Ricerche 1

«I più Leali e Fedeli Sudditi di Sua Maestà». La pratica dello scrutinio nella Restaurazione borbonica

Angelo Rinaldi
Anno: 2025Pagine: VII-185

Napoli, 1815. La Restaurazione restituisce il trono ai Borbone, ma nulla può tornare come prima. Dopo vent’anni di rivoluzioni, occupazioni straniere e rotture istituzionali, la fedeltà al trono non è più un dato scontato. Il potere ha bisogno di sapere di chi può fidarsi. Chi sono i sudditi fedeli?
Nel cuore della Restaurazione napoletana emerge una fitta rete di sorveglianza: denunce, delazioni, rapporti riservati, petizioni. Tutti cercano di essere riconosciuti come «i più leali e fedeli sudditi». La fedeltà, in questo contesto, diventa non solo un terreno di negoziazione, ma anche uno strumento di potere e di confronto politico. La costruzione dei dispositivi di selezione e disciplinamento dei pubblici ufficiali della monarchia amministrativa si colloca in un periodo che ridefinisce identità e appartenenze, rendendo il concetto di legittimazione un campo di forze più che mai conflittuali.

Attraverso un’ampia base documentaria e uno sguardo originale, il volume analizza lo scrutinio delle suppliche rivolte all’autorità regia come un terreno di partecipazione, conflitto e negoziazione, in cui attori locali e poteri centrali si confrontano e si ridefiniscono reciprocamente, tracciando così un complesso quadro di interazioni politiche, culturali e sociali.

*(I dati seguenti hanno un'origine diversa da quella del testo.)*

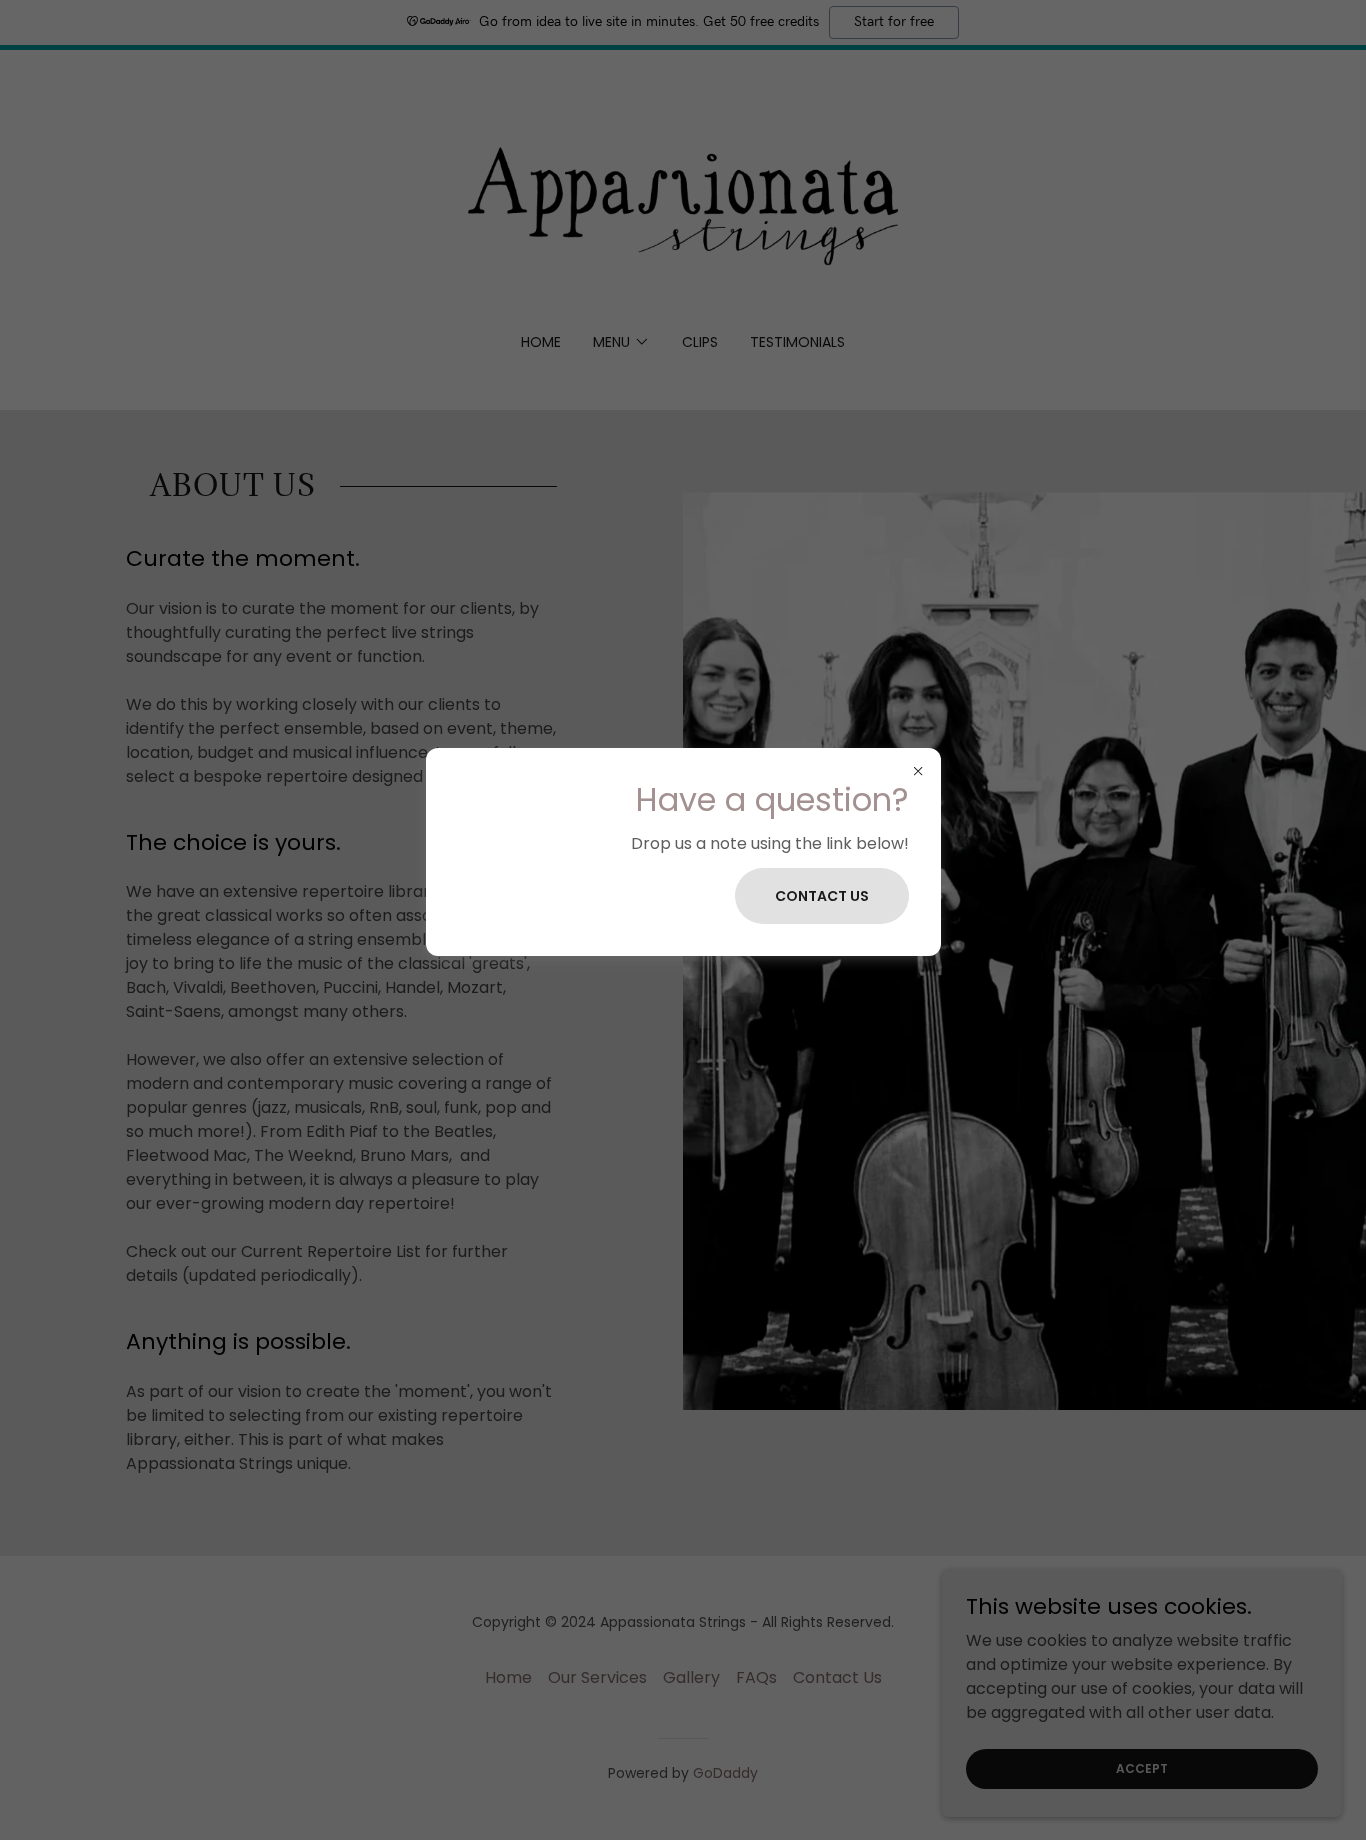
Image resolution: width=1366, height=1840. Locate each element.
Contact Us (822, 896)
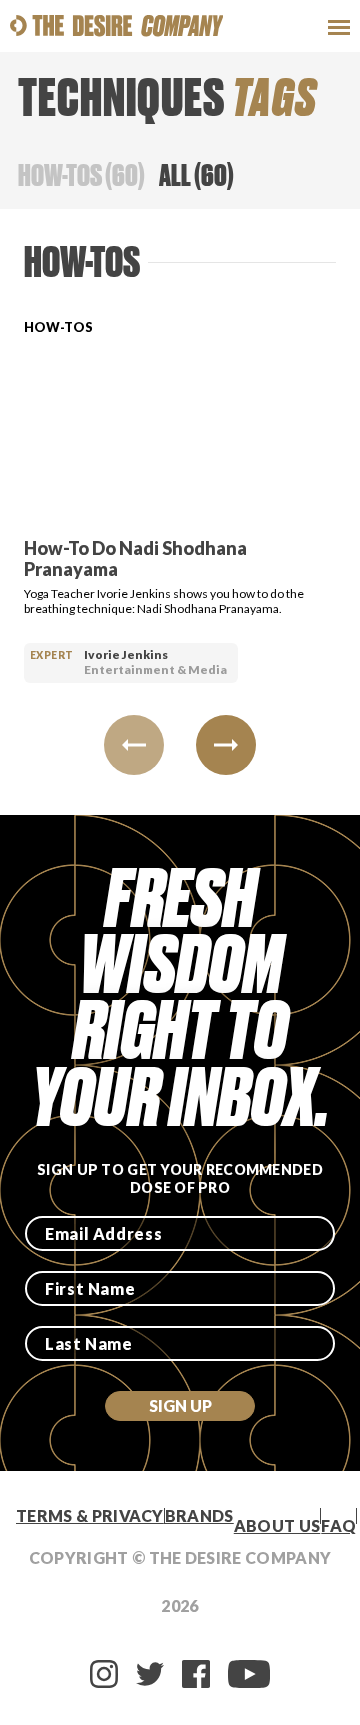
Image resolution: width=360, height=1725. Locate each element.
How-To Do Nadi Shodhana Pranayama (135, 559)
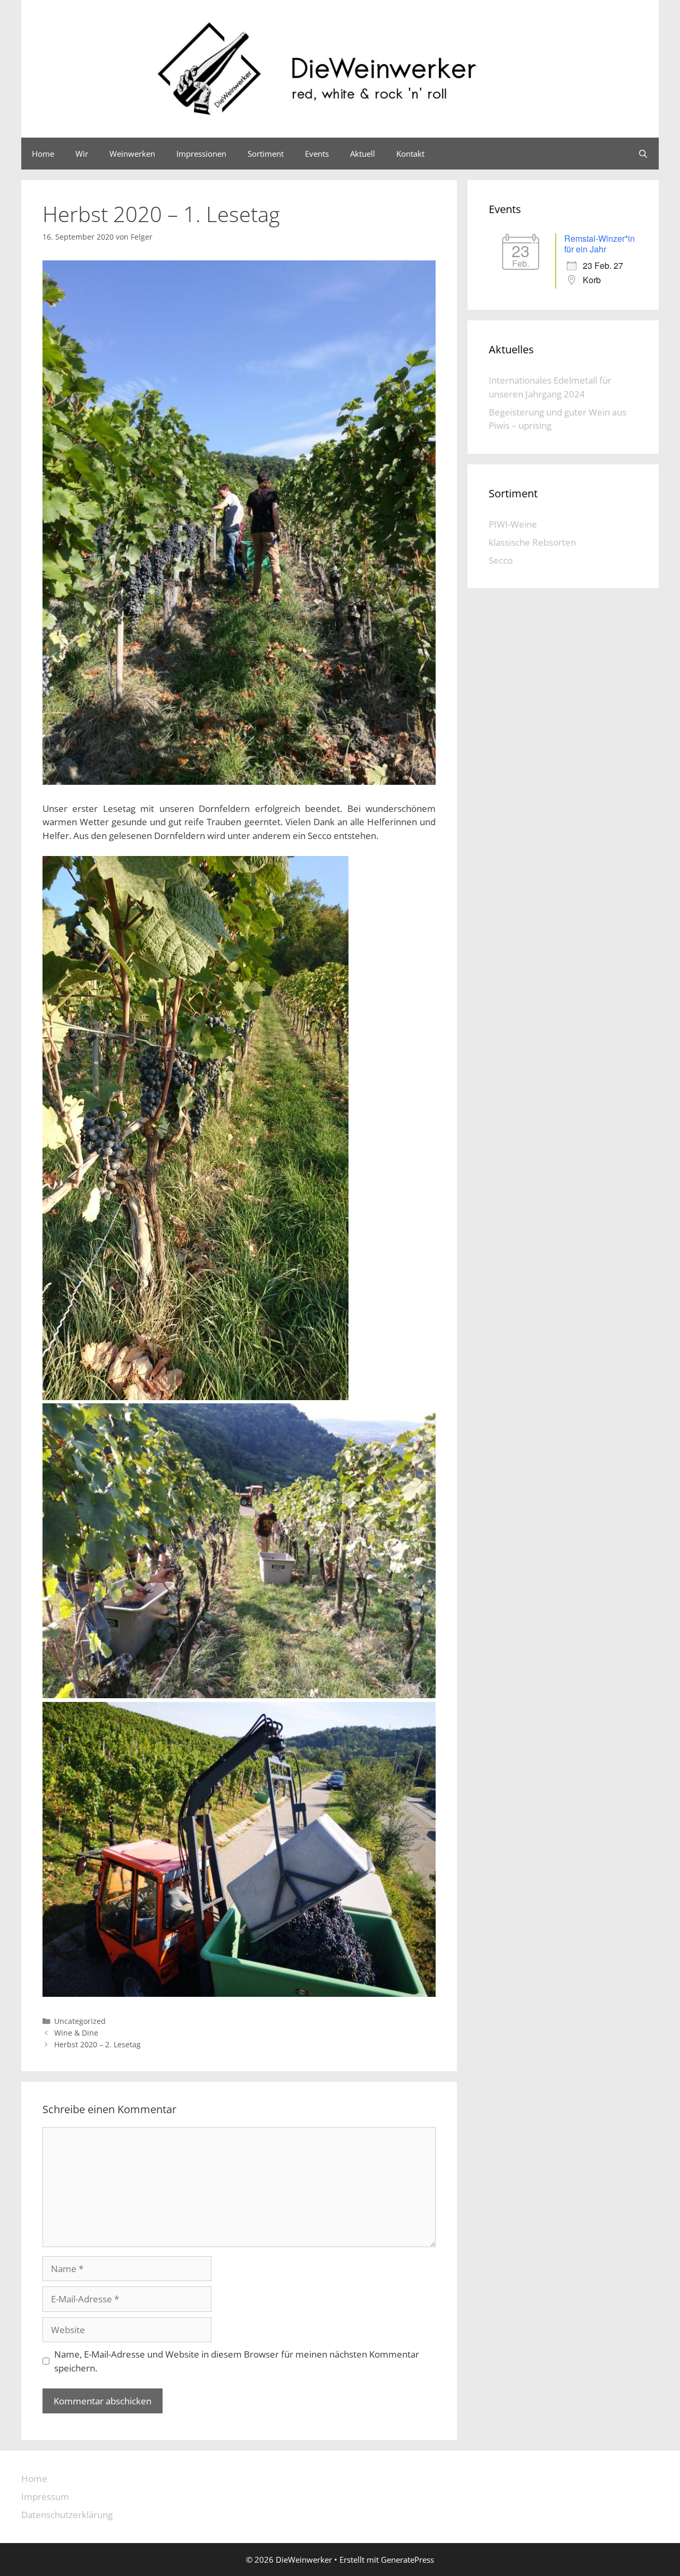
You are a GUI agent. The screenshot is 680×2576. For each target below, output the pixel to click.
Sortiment (266, 153)
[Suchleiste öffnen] (643, 154)
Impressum (45, 2496)
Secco (501, 560)
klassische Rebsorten (532, 542)
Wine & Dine (76, 2033)
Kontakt (410, 153)
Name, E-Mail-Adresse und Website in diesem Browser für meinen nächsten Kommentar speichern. (236, 2361)
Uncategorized (80, 2021)
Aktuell (362, 153)
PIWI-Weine (513, 524)
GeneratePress (407, 2559)
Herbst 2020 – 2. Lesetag (97, 2044)
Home (43, 153)
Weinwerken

Angelo Rinaldi è dottore di ricerca in Storia dell’Europa dal Medioevo all’età contemporanea presso l’Università di Teramo. Studioso dei rapporti tra notabilato, proprietà terriera e controllo sociale nell’Italia dell’Ottocento, ha collaborato al progetto PRIN “Nations at arms” e ha pubblicato numerosi saggi su tematiche legate alla storia politica e istituzionale del Mezzogiorno. Attualmente è docente a contratto presso l’Università di Stettino (Polonia) e assegnista di ricerca in Storia delle istituzioni politiche presso l’Università degli Studi di Napoli Federico II.